Objective: To compare and identify risk factors for distal adding-on (AO) or distal junctional kyphosis (DJK) in adolescent idiopathic scoliosis (AIS) treated by anterior- (ASF) and posterior spinal fusion (PSF) to L3. Methods: AIS patients undergoing ASF versus PSF to L3 from 2000–2010 were analyzed. Distal AO and DJK were deemed poor radiographic results. New stable (SV) and neutral vertebra (NV) scores were defined for this study. The total stability (TS) score was the sum of the SV and NV scores. Results: Twenty of 42 (ASF group: 47.6%) and 8 of 72 patients (PSF group: 11.1%) showed poor radiographic outcome. Fused vertebrae, correction rate of main curve, coronal reduction rate of L3 were significantly higher in PSF group. Multiple logistic regression results indicated that preoperative SV-3 at L3 in standing and side benders (odds ratio [OR], 2.7 and 3.7, respectively), TS score -5, -6 at L3 (OR, 4.9), rigid disc at L3–4 (OR, 3.7), lowest instrumented vertebra (LIV) rotation >15° (OR, 3.3), LIV deviation >2 cm from center sacral vertical line (OR, 3.1) and ASF (OR, 13.4; p<0.001) were independent predictive factors.

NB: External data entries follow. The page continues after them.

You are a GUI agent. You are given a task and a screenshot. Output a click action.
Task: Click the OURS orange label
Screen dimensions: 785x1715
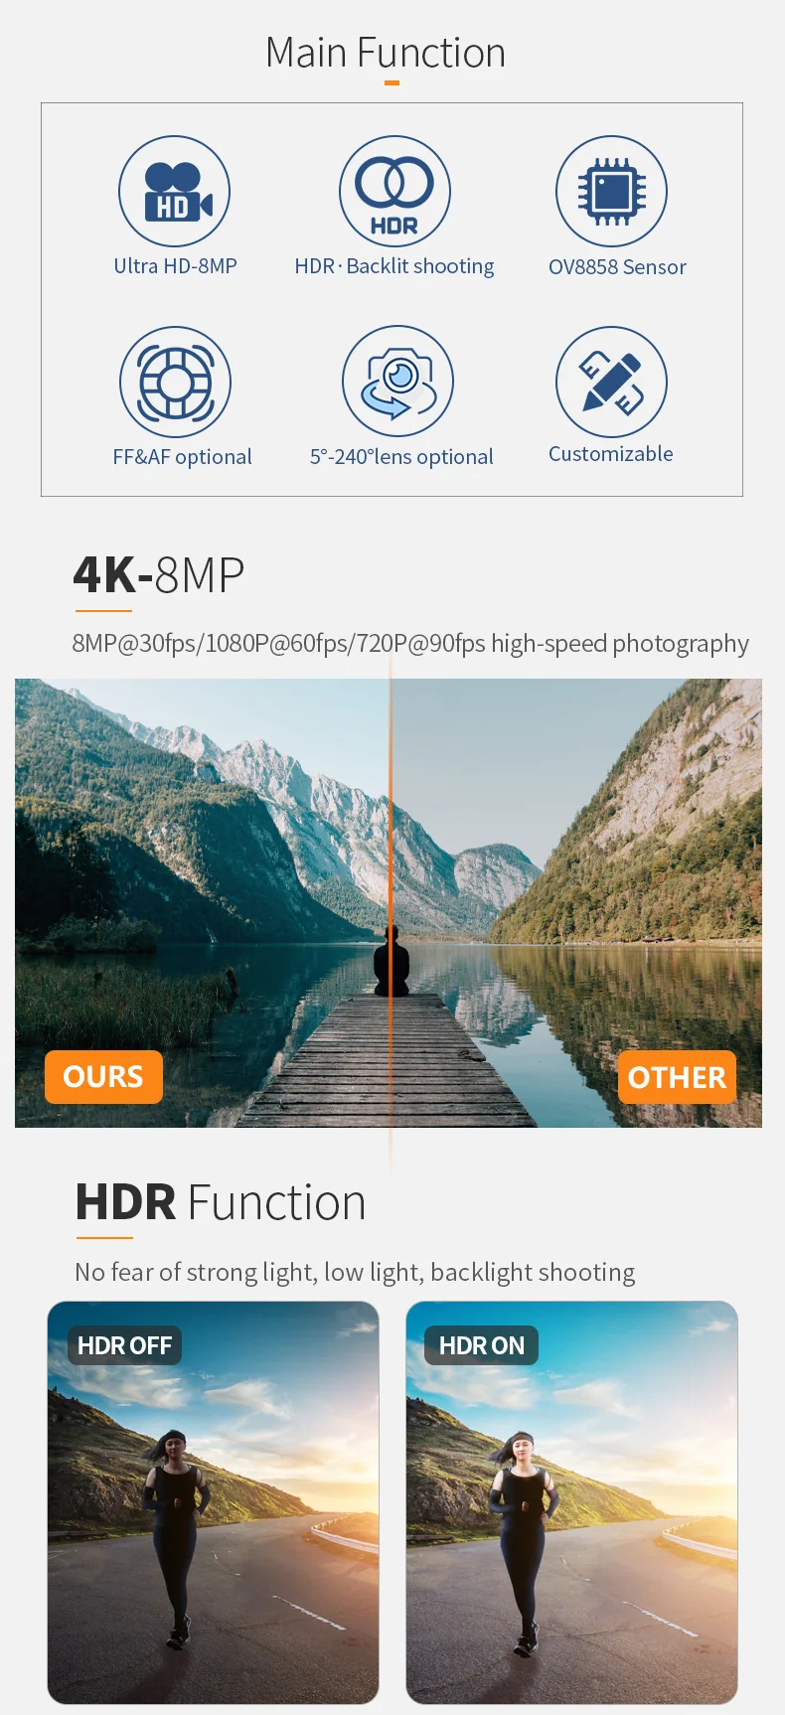click(x=103, y=1077)
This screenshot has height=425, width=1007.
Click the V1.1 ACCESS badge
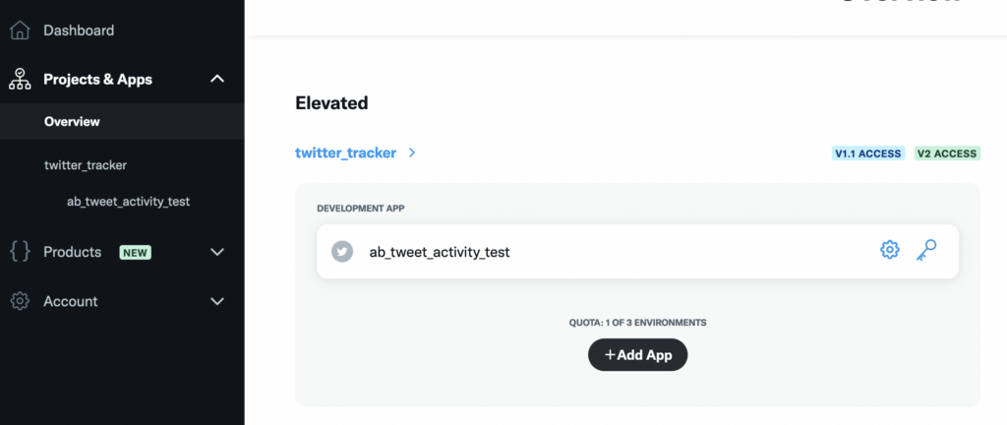pos(867,153)
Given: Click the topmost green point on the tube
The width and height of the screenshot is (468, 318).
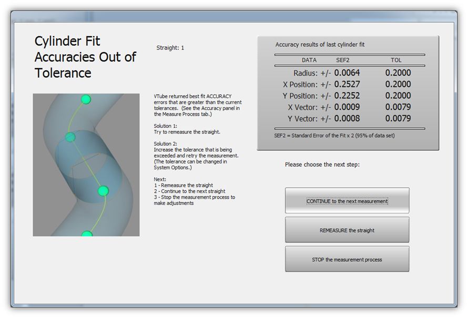Looking at the screenshot, I should point(86,99).
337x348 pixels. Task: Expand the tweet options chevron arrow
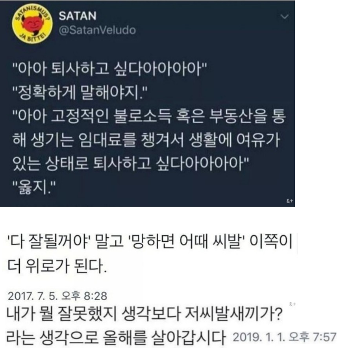284,17
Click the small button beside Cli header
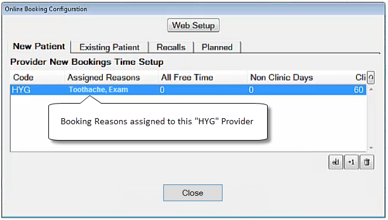The height and width of the screenshot is (220, 388). click(x=370, y=78)
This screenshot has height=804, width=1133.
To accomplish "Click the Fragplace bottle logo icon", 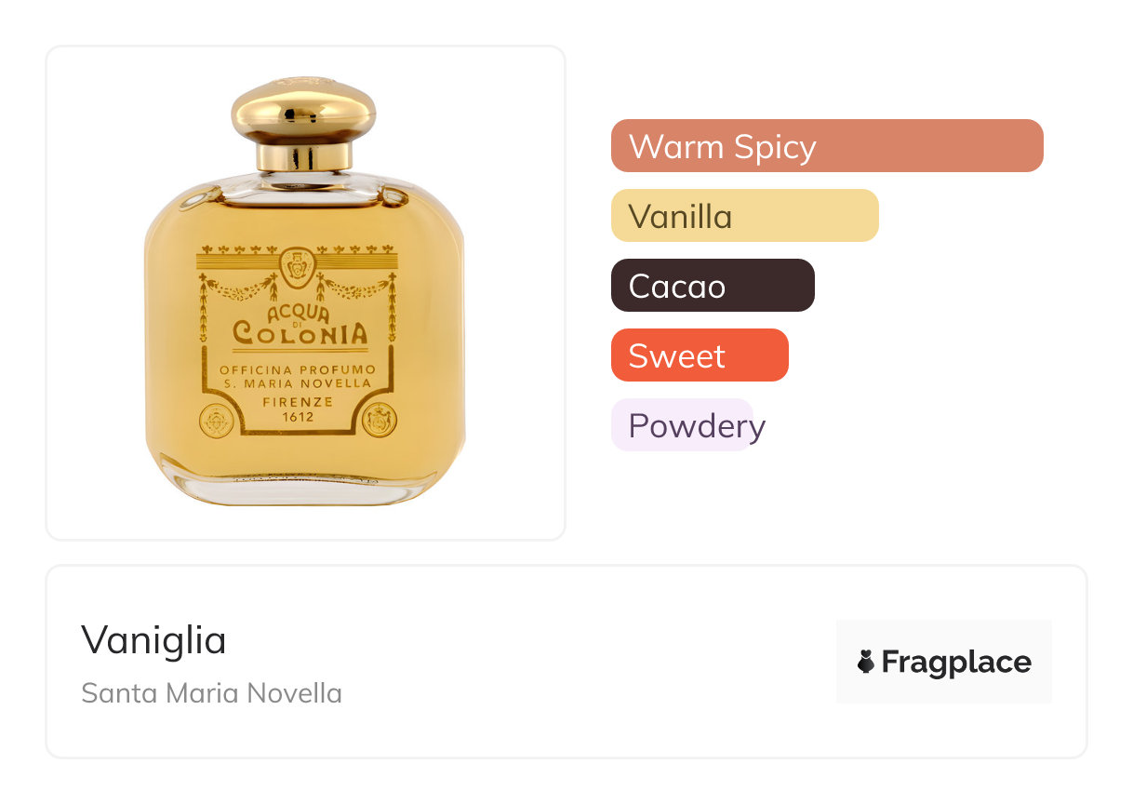I will (x=866, y=663).
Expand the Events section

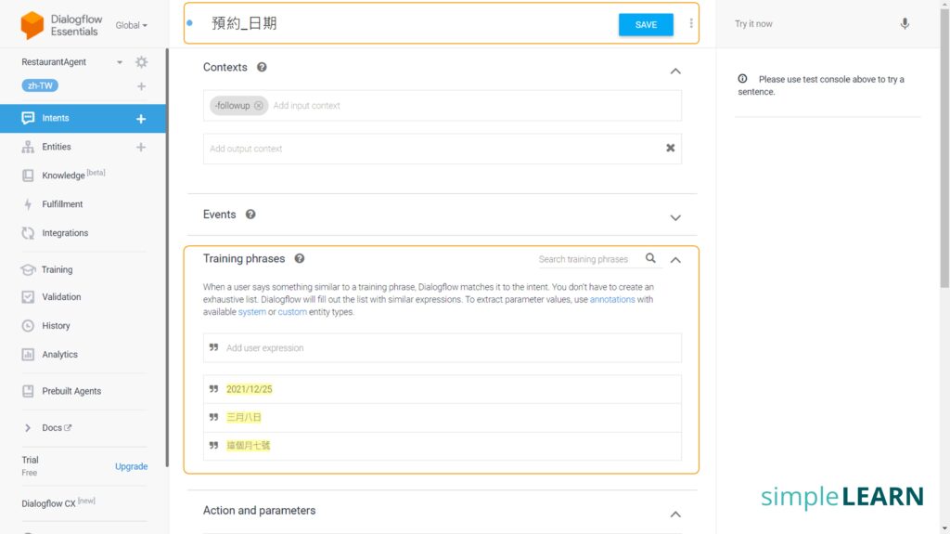675,217
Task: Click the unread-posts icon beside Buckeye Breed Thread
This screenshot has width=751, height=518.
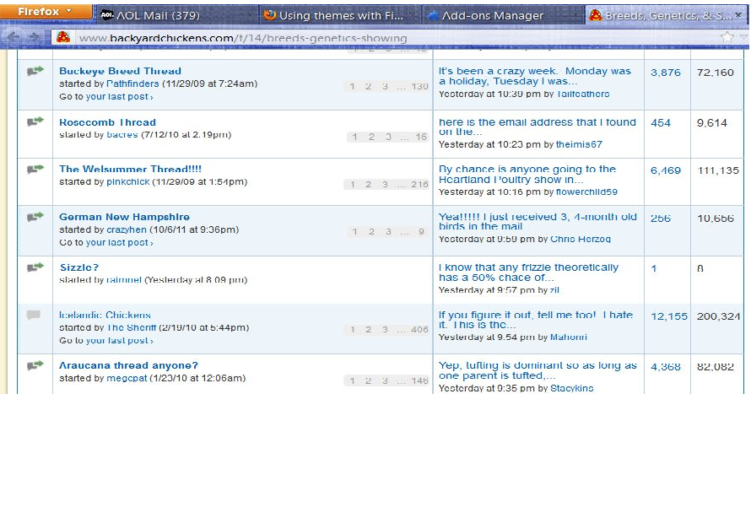Action: [x=35, y=72]
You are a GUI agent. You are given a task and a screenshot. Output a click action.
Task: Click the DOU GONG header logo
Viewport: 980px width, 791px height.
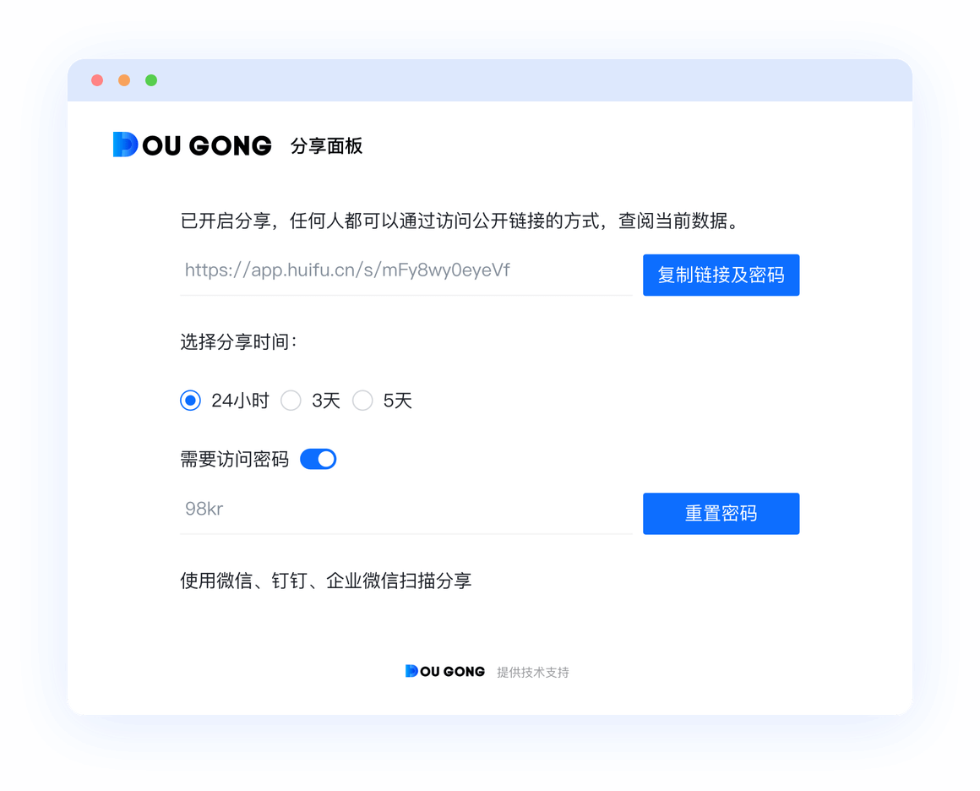[x=192, y=145]
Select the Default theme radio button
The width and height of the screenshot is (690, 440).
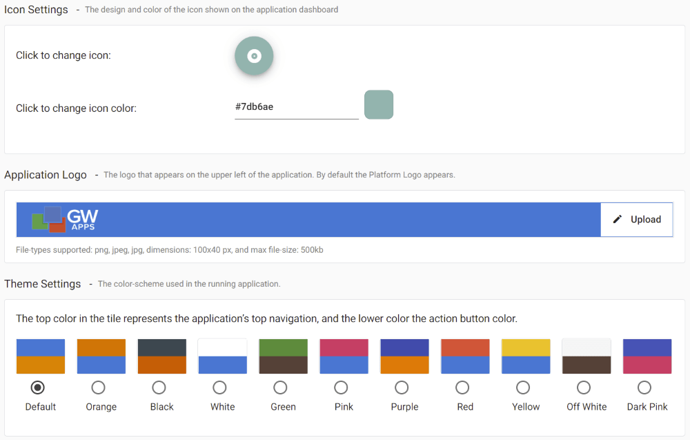point(38,388)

There was significant improvement of the Scoliosis Research Society (SRS)-22 average scores only in PSF group. Furthermore, the ultimate scores of PSF group were significantly superior to ASF group. Conclusion: The prevalence of AO or DJK at ultimate follow-up for AIS with LIV at L3 was significantly higher in ASF group. Ultimate SRS-22 scores were significantly better in PSF group.